Toward midday, Wednesday December 3, we departed Cayos Holandes saying goodbye to Mike and headed further west. We headed for Cayos Chichime passing a number of suitable anchorages along the way with a good deal of yachts anchored. Chichime was a fairly small anchorage with about 12 yachts anchored. Several boats were anchored with no one on-board. The Chichime anchorage appears to be secure enough for people to leave their boats and go by water taxi to Porvenier airport. One person I spoke to, from the Canary Islands, had been there for 6 years. There was a small resort with Kuna hut type accommodation on the island. Water taxis bring guests, mainly backpackers from the airport on the island of Porvenir just over 4 miles away. A very enterprising Kuna Mola salesman, Venancio, came by the boat and proceeded to display all his mola works. I ended up purchasing 2 of the vividly coloured Molas. The mola consists of several layers (usually 2 to 7) of different-coloured cloth sewn together to make intricate and traditional pattens.
Kuna - Mola
Chichime, San Blas
Chichime, San Blas
Friday December 5, Kate headed back to the insanity of everyday working life in the states choosing; water taxi boat and road travel over flying and sailing the 60 miles to Portobelo. 

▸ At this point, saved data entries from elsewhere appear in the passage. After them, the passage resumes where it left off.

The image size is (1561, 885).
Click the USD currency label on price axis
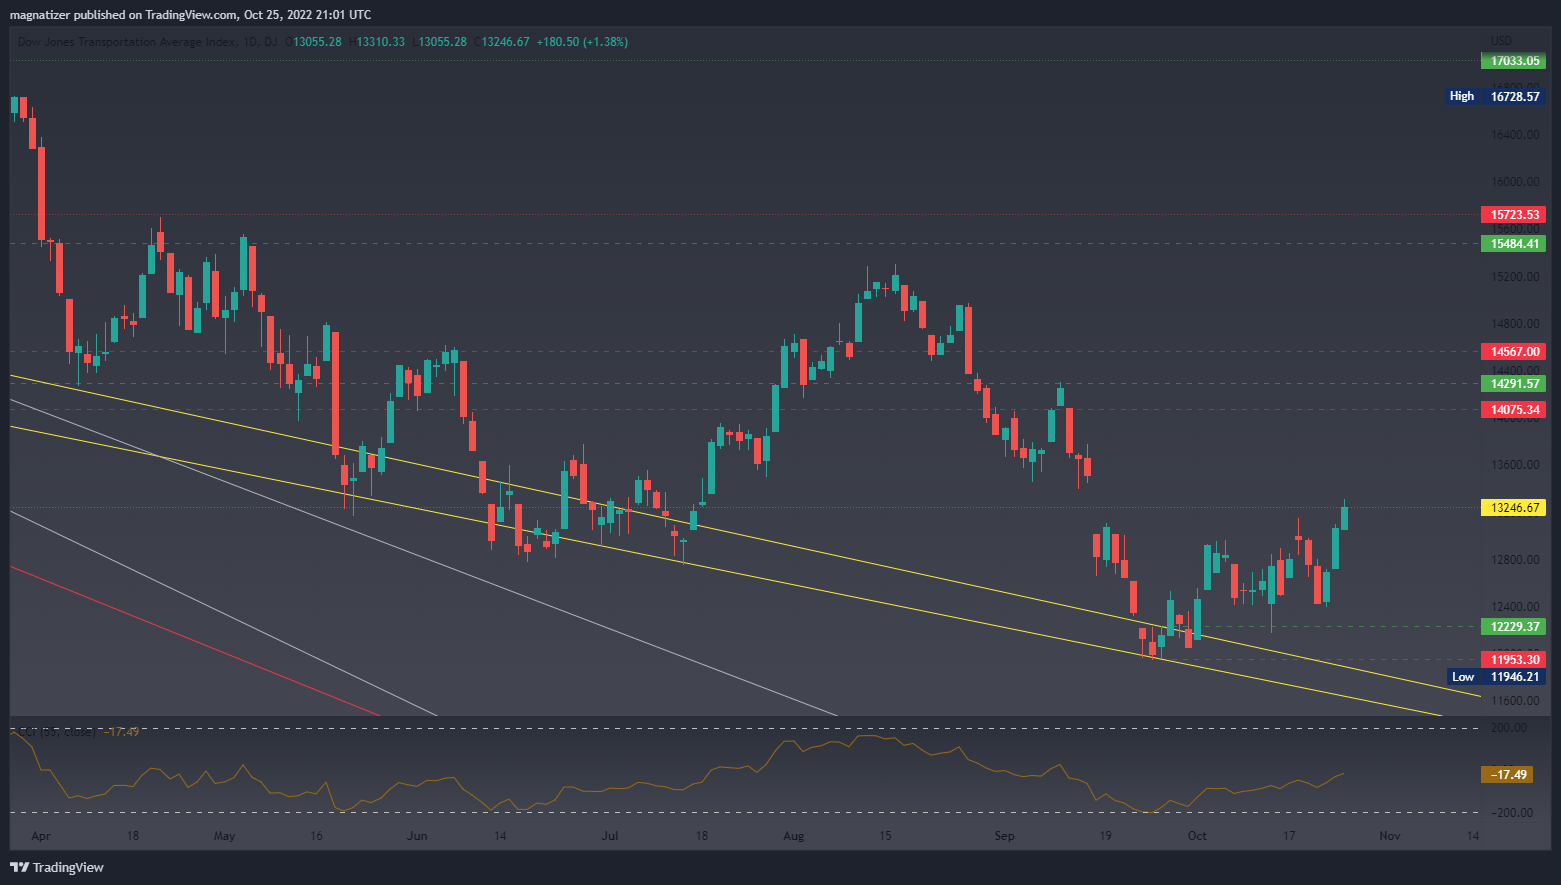[x=1501, y=41]
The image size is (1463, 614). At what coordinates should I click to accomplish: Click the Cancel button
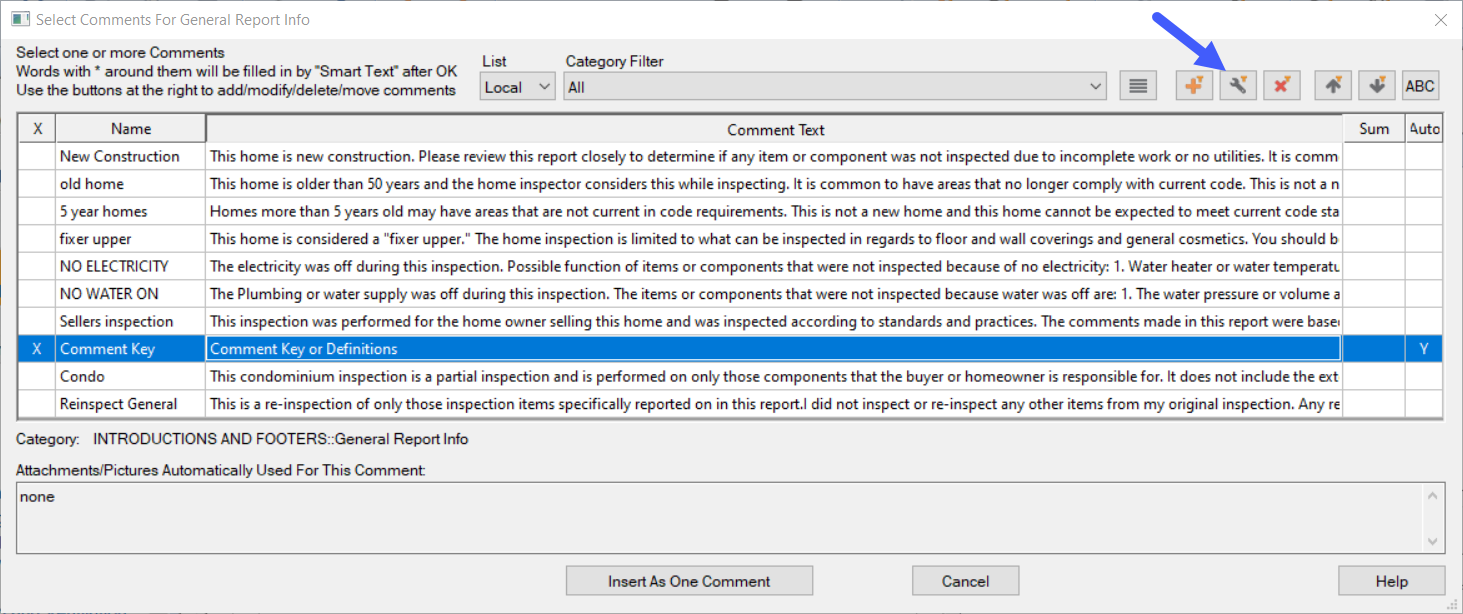click(x=965, y=581)
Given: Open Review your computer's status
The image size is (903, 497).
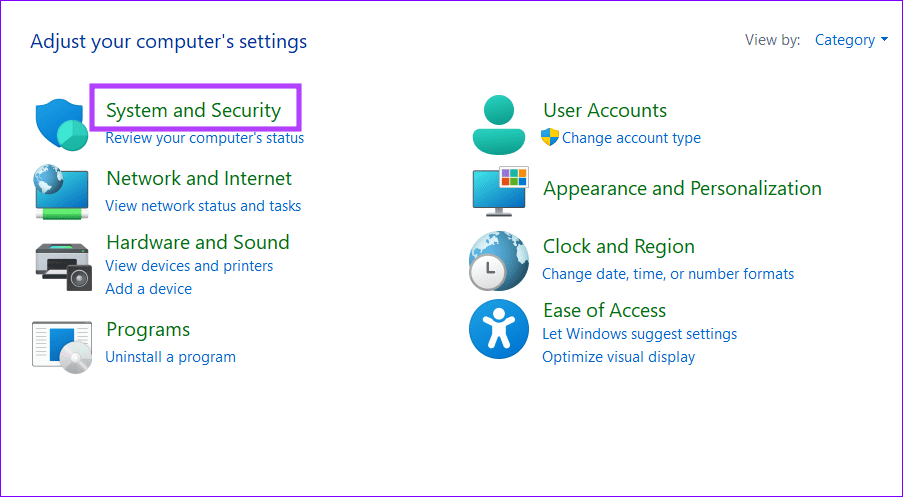Looking at the screenshot, I should click(205, 138).
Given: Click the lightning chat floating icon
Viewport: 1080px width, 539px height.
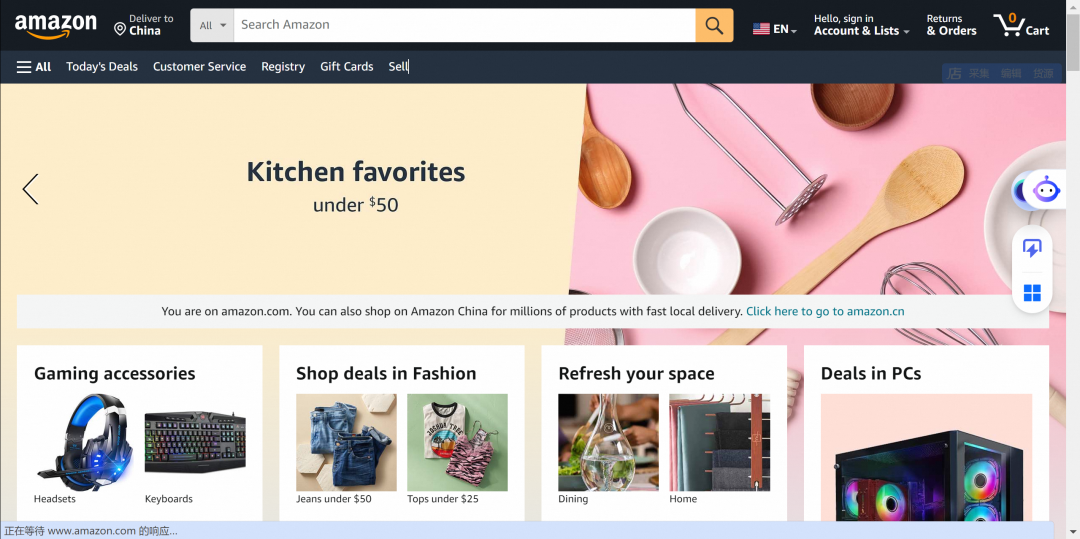Looking at the screenshot, I should (x=1032, y=249).
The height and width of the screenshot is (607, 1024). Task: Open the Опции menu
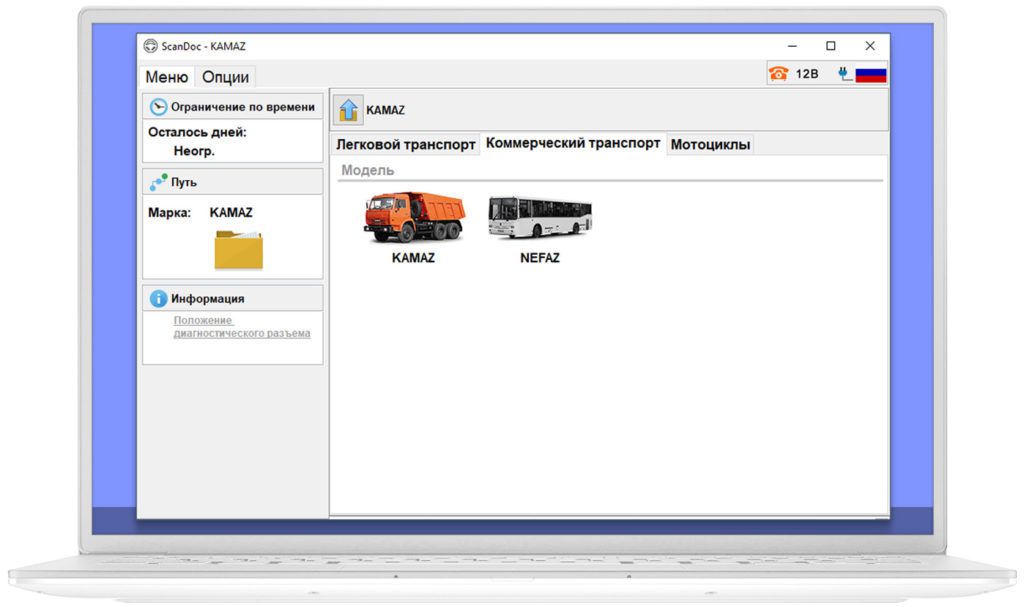pos(225,77)
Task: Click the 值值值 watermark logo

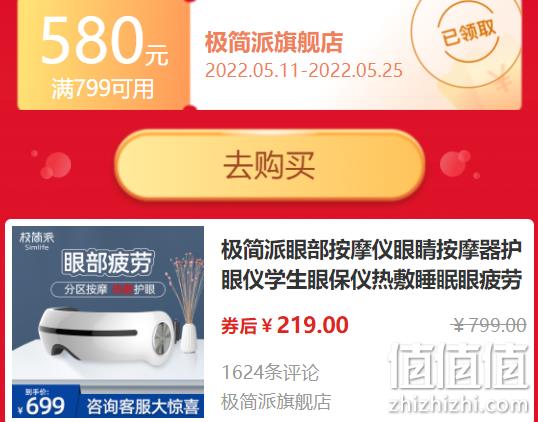Action: (459, 367)
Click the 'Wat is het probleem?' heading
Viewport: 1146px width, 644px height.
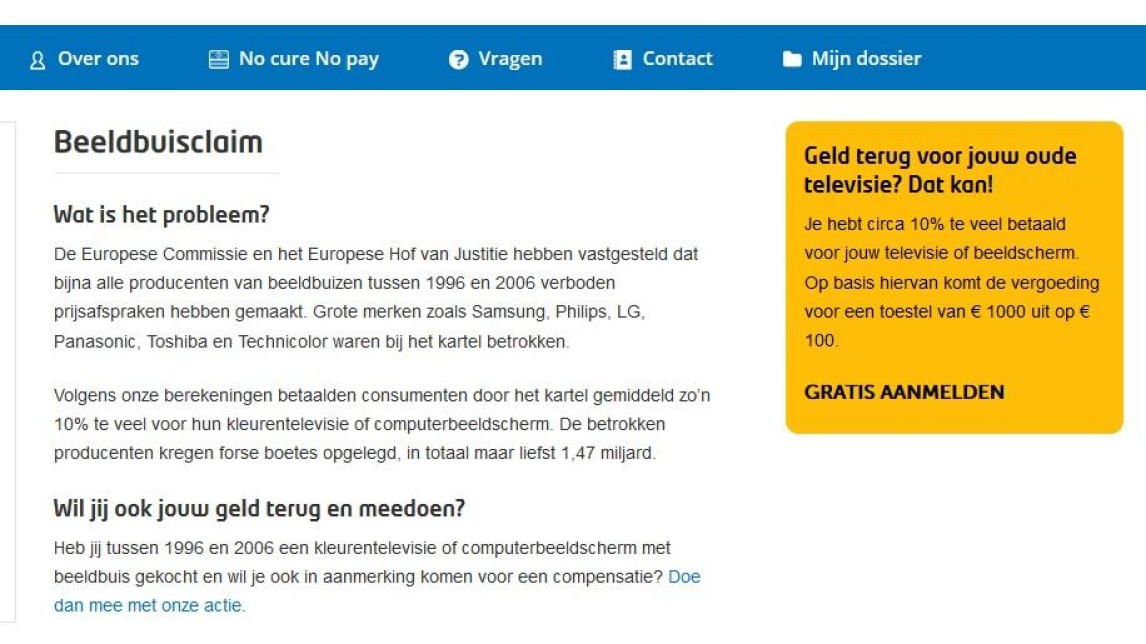162,214
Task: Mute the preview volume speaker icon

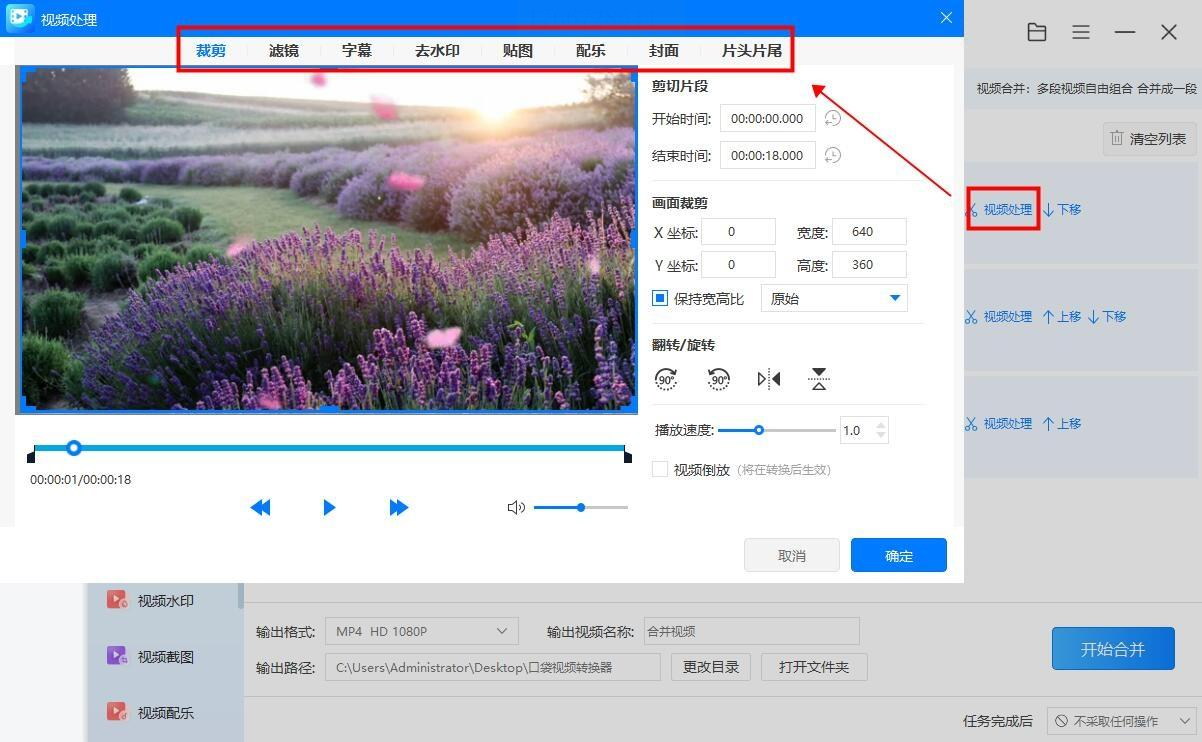Action: click(516, 508)
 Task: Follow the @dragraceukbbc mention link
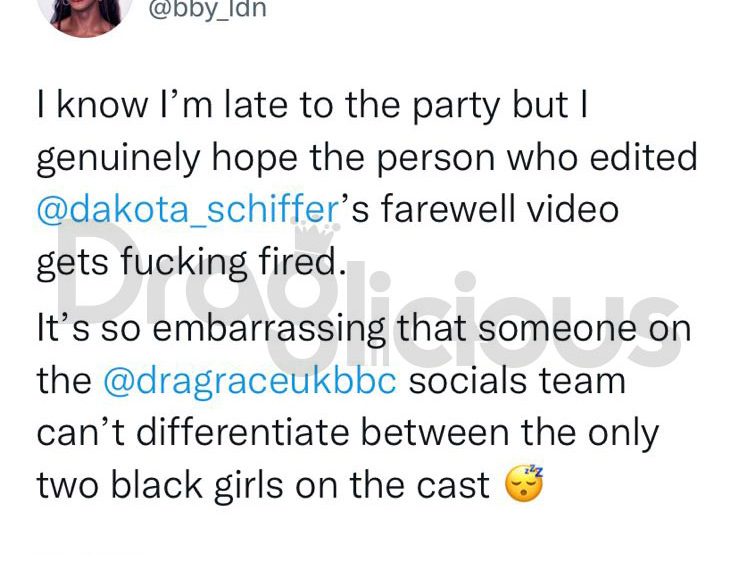click(x=250, y=381)
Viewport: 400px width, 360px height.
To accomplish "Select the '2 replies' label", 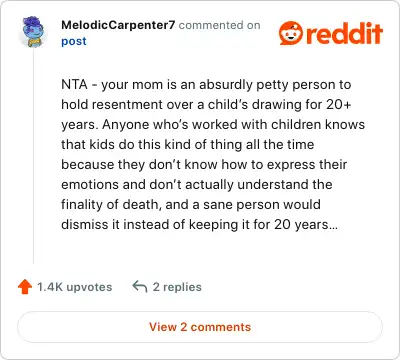I will 177,287.
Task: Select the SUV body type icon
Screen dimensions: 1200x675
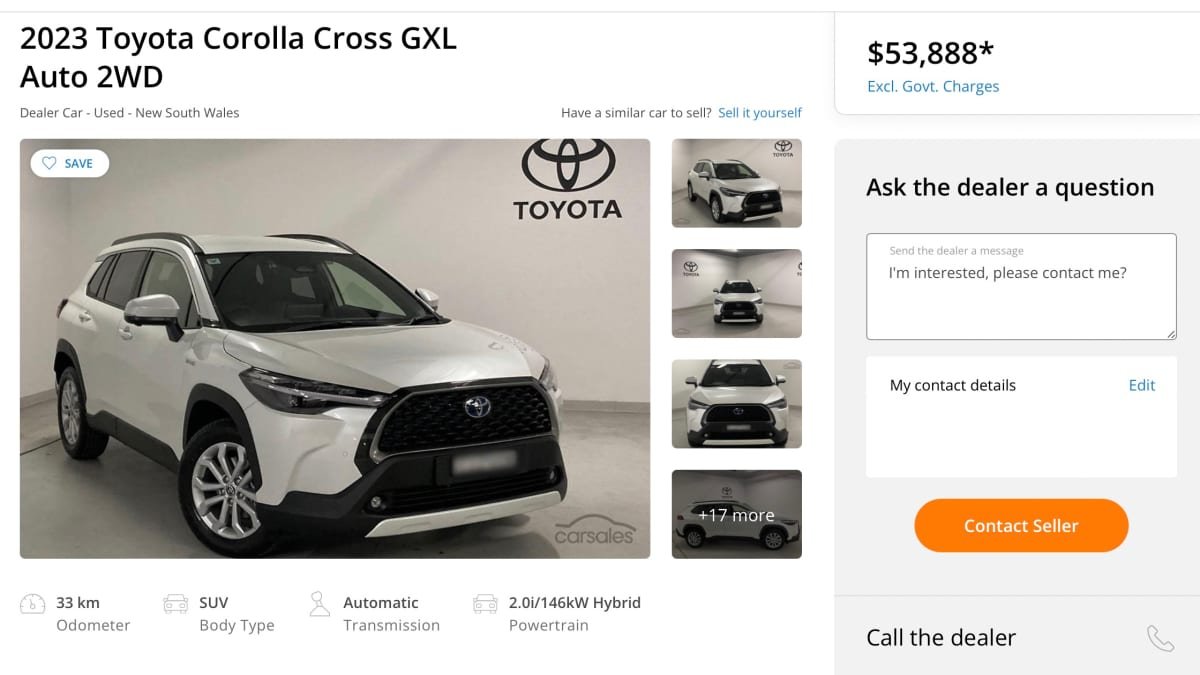Action: 176,606
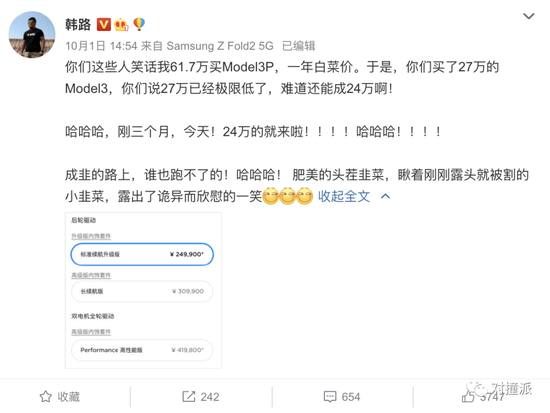Open the attached Tesla pricing image
Image resolution: width=550 pixels, height=413 pixels.
click(143, 290)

I thought I'd share some shit happens stories. Complacency. I was told three boats were lost recently in the San Blas in as many days. This was about the time that Sadiqi dragged anchor at Cayos Holandes. Yes, the wind had picked a bit. I was told one couple set a GPS waypoint and were sitting in the cockpit, when crunch - straight on a reef. End of boat! Another solo sailor and his dog sailed too close to a reef - crunch end of boat! The dog must have been on watch. I had met the American in a Curacao. I saw his advert in the marina looking for passage to Thailand or the states. The third I did not know about. This is complacency and is my worst fear. A moments inattentiveness and its over. Yes, luck does play a part. But like my old mentor, Captain Ron says: You make your own luck by not being slack.
There is a very good Panama Cruising Guide by Eric Bauhaus. This guy says, unless you have local knowledge, only go into anchorages with coral bommies around at midday! And keep a good look out! The number of yacht that I saw heading to new anchorages late in the afternoon was astonishing. OK, that is enough of a rant about stupidity. I seriously hope I do not succumb to it.